A typical example of an isobaric process: gas is located under a massive piston that can move freely. If the mass of the piston and the cross section of the piston are , then the gas pressure is constant all the time and equal to
where is atmospheric pressure.
Let an ideal gas undergo an isobaric process at pressure . Consider again two arbitrary states of the gas; this time the values of the macroscopic parameters will be equal to and .

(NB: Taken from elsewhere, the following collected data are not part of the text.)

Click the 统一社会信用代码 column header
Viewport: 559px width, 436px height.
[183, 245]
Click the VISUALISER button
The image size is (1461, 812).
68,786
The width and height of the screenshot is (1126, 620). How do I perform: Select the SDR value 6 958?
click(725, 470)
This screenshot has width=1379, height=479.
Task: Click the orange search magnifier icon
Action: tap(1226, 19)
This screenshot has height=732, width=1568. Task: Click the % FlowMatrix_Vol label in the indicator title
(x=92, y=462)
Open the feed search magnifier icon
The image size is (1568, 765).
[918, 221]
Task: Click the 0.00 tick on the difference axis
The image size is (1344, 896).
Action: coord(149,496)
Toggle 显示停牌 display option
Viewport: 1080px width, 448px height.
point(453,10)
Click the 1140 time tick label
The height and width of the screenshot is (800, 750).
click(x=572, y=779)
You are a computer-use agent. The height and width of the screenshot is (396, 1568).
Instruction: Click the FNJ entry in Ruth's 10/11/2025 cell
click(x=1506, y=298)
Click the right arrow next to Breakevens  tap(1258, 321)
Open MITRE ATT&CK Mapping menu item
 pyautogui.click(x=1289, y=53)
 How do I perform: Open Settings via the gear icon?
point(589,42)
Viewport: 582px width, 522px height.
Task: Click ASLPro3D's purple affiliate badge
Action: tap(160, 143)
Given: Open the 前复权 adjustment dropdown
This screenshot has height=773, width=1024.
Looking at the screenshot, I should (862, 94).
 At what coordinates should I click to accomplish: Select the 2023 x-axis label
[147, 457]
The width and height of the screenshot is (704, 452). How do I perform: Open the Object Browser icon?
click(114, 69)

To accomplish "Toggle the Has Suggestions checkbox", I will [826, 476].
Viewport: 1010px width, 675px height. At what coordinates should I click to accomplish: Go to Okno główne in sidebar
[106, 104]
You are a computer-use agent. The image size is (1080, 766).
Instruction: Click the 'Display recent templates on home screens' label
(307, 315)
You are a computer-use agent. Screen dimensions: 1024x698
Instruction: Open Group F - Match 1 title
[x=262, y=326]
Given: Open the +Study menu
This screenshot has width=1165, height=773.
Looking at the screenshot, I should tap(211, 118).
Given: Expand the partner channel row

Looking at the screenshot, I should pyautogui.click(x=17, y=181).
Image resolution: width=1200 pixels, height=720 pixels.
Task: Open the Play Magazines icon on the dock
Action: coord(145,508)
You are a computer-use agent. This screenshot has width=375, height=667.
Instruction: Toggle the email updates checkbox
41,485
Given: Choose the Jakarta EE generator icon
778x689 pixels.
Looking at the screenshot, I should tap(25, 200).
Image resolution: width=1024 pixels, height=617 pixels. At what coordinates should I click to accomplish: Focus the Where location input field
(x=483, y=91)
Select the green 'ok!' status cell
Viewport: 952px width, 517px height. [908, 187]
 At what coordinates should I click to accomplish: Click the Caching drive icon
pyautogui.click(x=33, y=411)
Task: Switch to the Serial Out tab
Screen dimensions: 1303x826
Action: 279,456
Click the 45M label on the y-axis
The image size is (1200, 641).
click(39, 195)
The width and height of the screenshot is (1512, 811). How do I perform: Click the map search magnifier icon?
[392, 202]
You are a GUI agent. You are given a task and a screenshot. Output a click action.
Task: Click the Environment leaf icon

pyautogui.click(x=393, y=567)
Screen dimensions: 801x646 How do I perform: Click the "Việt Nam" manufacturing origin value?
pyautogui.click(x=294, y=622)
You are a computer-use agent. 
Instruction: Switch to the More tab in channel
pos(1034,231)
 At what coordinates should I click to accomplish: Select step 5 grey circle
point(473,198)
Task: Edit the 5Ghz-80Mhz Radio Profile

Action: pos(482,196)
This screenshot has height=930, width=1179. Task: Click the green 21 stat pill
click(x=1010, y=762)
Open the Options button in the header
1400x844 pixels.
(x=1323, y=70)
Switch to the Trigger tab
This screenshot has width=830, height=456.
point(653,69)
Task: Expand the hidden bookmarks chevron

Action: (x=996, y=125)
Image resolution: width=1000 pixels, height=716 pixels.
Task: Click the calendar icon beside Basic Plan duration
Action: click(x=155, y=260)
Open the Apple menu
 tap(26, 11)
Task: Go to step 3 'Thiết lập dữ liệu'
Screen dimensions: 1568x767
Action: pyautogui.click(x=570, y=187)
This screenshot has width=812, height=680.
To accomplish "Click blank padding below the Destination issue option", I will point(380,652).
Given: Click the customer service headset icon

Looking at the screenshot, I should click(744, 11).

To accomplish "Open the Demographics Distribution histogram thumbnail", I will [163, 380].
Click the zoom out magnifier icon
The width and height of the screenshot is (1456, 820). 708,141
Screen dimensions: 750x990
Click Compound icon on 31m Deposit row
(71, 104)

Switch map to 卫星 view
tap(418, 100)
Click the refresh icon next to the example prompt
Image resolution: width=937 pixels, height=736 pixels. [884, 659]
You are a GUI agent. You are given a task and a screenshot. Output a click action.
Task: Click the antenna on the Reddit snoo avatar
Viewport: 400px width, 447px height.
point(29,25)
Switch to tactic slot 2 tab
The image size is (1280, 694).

Let's write down the equations of state:
Dividing them by each other, we get:
In principle, this could already be enough, but we will go a little further. Let us rewrite the resulting relationship so that in one part only the parameters of the first state appear, and in the other part - only the parameters of the second state (in other words, we “spread the indices” across different parts):
(4)
And from here now - due to the arbitrariness of the choice of states! - we get Gay-Lussac's law:
(5)
In other words, at constant gas pressure, its volume is directly proportional to temperature:
(6)
Why does volume increase with increasing temperature? As the temperature rises, the molecules begin to beat harder and lift the piston. At the same time, the concentration of molecules drops, the impacts become less frequent, so that in the end the pressure remains the same.
Isobaric process graphs
The graph of an isobaric process is called isobar. On the -diagram, the isobar is a straight line (Fig. 4):
Rice. 4. Isobar on the -diagram
The dotted section of the graph means that in the case of real gas at sufficiently low temperatures the ideal gas model (and with it the Gay-Lussac law) stops working. In fact, as the temperature decreases, gas particles move more and more slowly, and the forces of intermolecular interaction have an increasingly significant influence on their movement (analogy: a slow ball is easier to catch than a fast one). Well, at very low temperatures, gases completely turn into liquids.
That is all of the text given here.